• [Extrait choisi]:
☆ ☆ ☆ ☆
La situation s'aggrave avec la récente dégradation de la note souveraine des États-Unis par Moody's, poussant les taux d'emprunt à long terme vers des sommets inédits depuis deux décennies. Les prévisions de croissance, quant à elles, s'effondrent face aux incertitudes générées par les tarifs douaniers imprévisibles de Trump. Une analyse indépendante révèle que les réductions d'impôts promises par les républicains n'auront qu'un impact marginal sur la croissance, insuffisant pour compenser les effets négatifs des tarifs.
Les économistes redoutent désormais un scénario catastrophe : une spirale infernale où des taux d'intérêt élevés (r > g) alourdiraient continuellement le fardeau de la dette. Le gouvernement serait alors contraint d'emprunter davantage pour rembourser, ce qui ferait encore monter les taux. Ce cercle vicieux pourrait conduire à une crise comparable à celle du Royaume-Uni en 2022 sous Liz Truss, ou pire, à une stagflation semblable aux années 1970.
Pourtant, Trump et ses alliés au Congrès ignorent ces avertissements. Ils persistent dans leur stratégie, quitte à provoquer une panique des marchés. Comme le résume Adam Tooze, historien économique, cette crise potentielle pourrait surpasser celle de 2008. Le temps joue contre l'Amérique, et les choix deviendront bientôt douloureux : austérité drastique, défaut de paiement, ou inflation galopante. Un pari risqué, dont les conséquences pourraient être désastreuses.
☆ ☆ ☆ ☆
• [Données enregistrées]:
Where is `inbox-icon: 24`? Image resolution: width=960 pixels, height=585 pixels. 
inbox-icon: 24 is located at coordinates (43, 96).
☆ ☆ ☆ ☆
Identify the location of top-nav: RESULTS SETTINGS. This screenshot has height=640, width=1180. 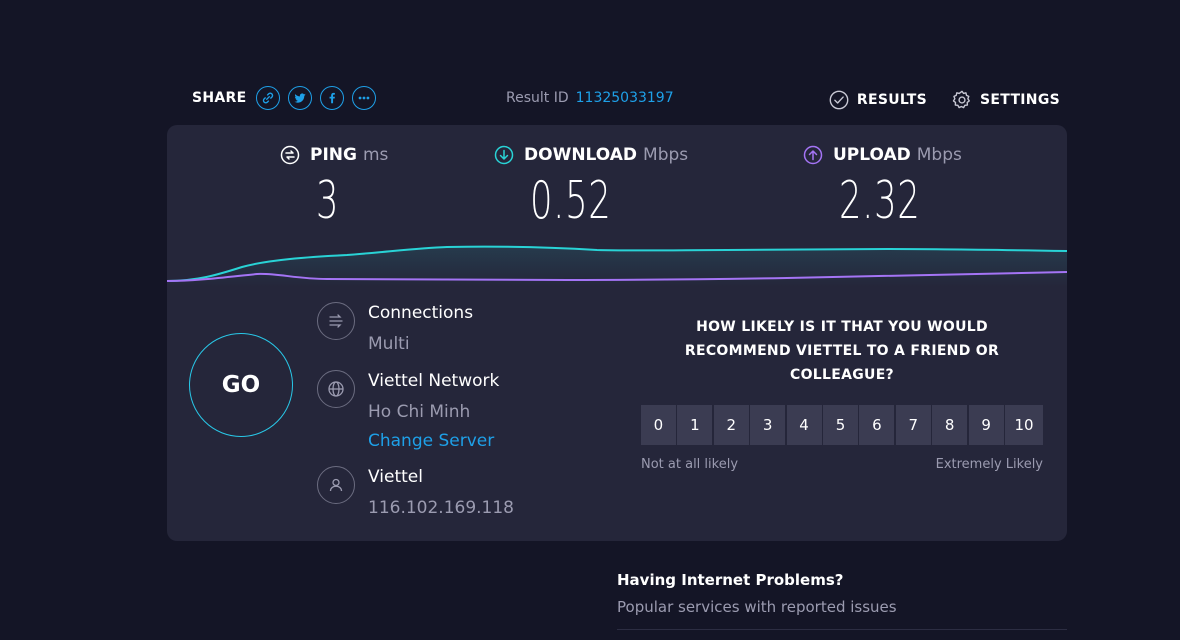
☆ ☆ ☆ ☆
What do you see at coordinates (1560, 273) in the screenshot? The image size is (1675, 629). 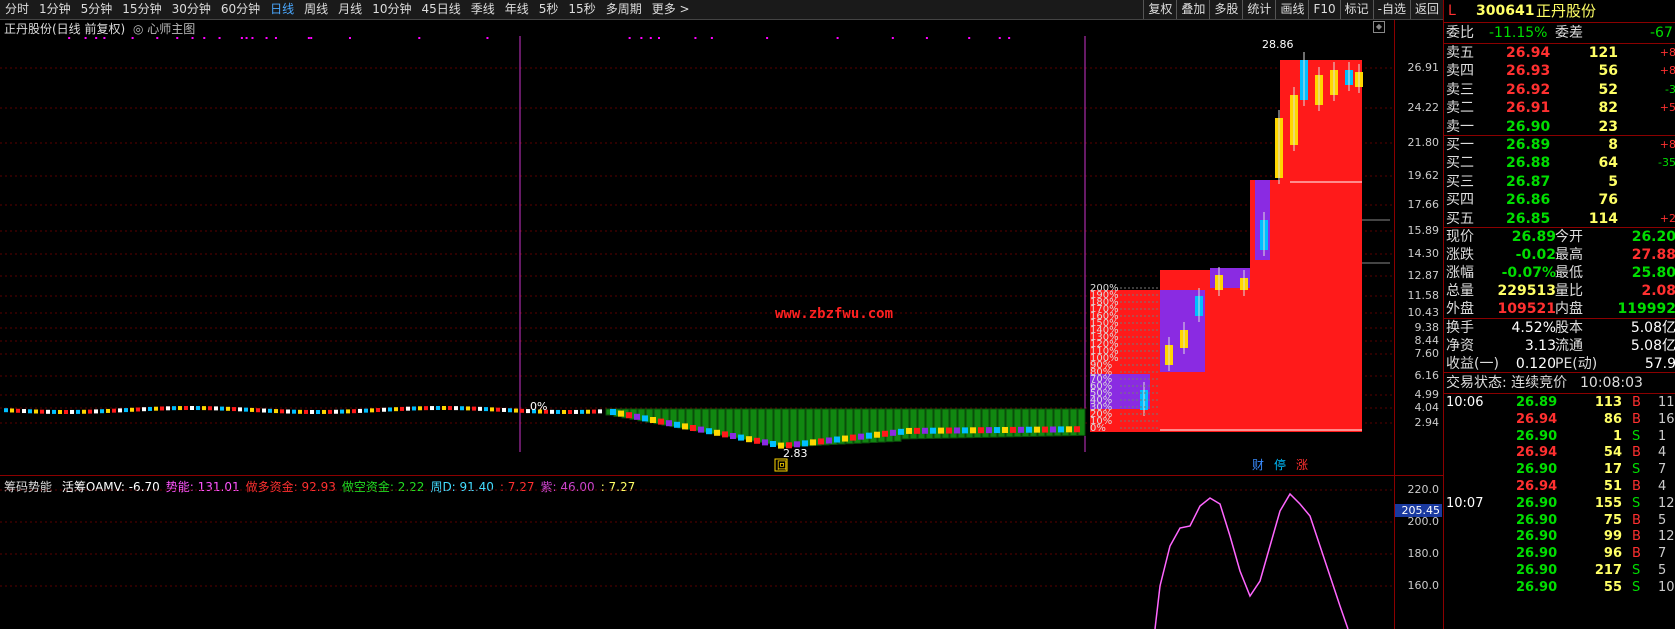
☆ ☆ ☆ ☆
• [Ce que vous ferez]:
A – Recopiez le passage de l'extrait sur la dette américaine qui commence par les mots contenant « Pourtant, Trump et » et s'achève sur « pourraient être désastreuses. », en remplaçant « douloureux » par « pénibles ».
B – Indiquez, s'il vous plaît, quelle agence a récemment dégradé la note souveraine des États-Unis selon l'extrait sur la dette américaine.
Les items n'interviennent en rien dans ce travail.

• [Réponses par tâche]:
A –
Pourtant, Trump et ses alliés au Congrès ignorent ces avertissements. Ils persistent dans leur stratégie, quitte à provoquer une panique des marchés. Comme le résume Adam Tooze, historien économique, cette crise potentielle pourrait surpasser celle de 2008. Le temps joue contre l'Amérique, et les choix deviendront bientôt pénibles : austérité drastique, défaut de paiement, ou inflation galopante. Un pari risqué, dont les conséquences pourraient être désastreuses.

B – Moody's.